Remember those vintage posters advertising national parks in the 1920s, ’30s and ’40s? Look at one and you can smell the musty canvas of an old tent and feel the tug of a backpack on your shoulders.
The National Parks Service will mark its 100th anniversary this August, and to celebrate, Anderson Design Group created brand-new versions of some of those old lithographs.
The coffee table book, “59 Illustrated National Parks, Celebrating 100 Years of Wilderness and Wonder,” by Joel Anderson and his son Nathan Anderson, features original illustrations reminiscent of those created in the Golden Age of Poster Art.
The artwork looks original, but it’s not. The Andersons studied the typography, style and poster-making methods used to create those original prints, but put their own stamp on them. The result will leave you yearning for marshmallows toasted over a campfire and a warm sleeping bag.

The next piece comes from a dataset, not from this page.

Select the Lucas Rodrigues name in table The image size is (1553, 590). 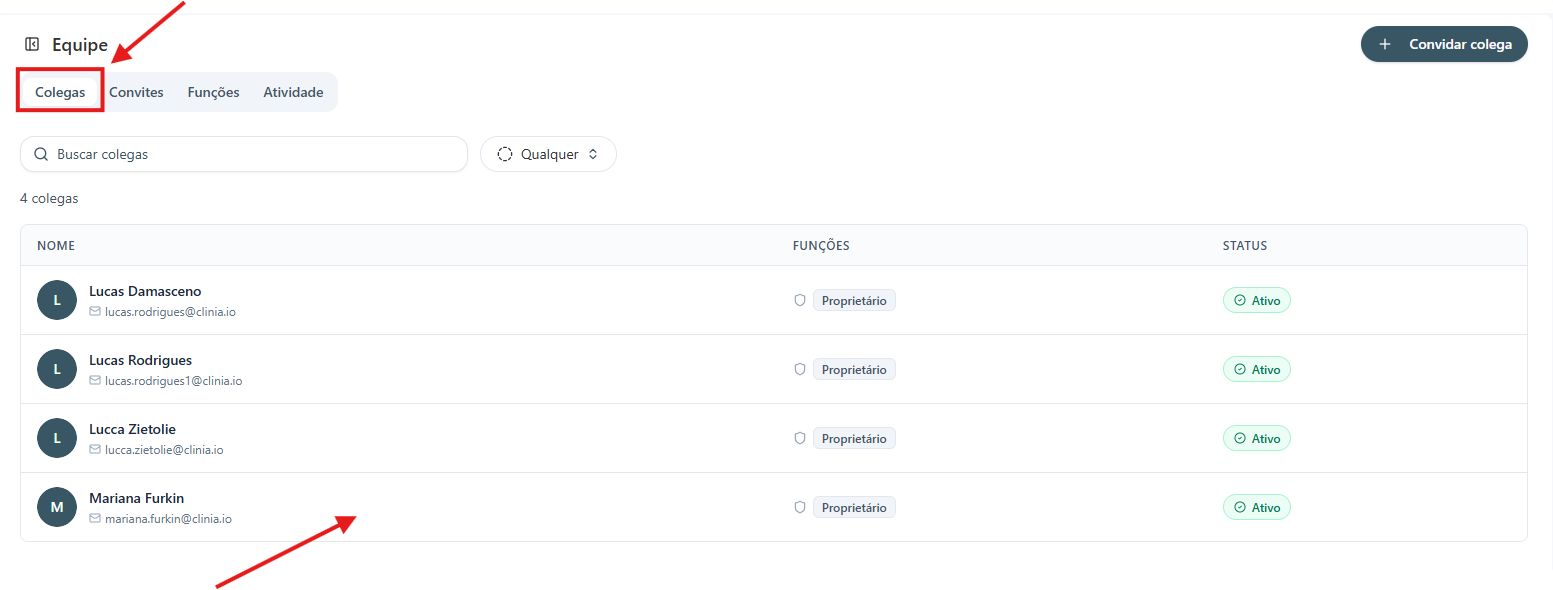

The retro-looking posters represent some of the most popular parks, from Yellowstone, created in 1872, before the National Park Service was established, to Pinacles, dedicated in 2013. In between you’ll find Acadia, Denali, the Grand Canyon, Zion and more, including two Texas gems – Guadalupe Mountains and Big Bend.
You’ll also find photos, trivia and tales about those parks and the people who protect and preserve them. (Did you know California has the most national parks, with nine? That’s more than Alaska, which comes in second with eight.)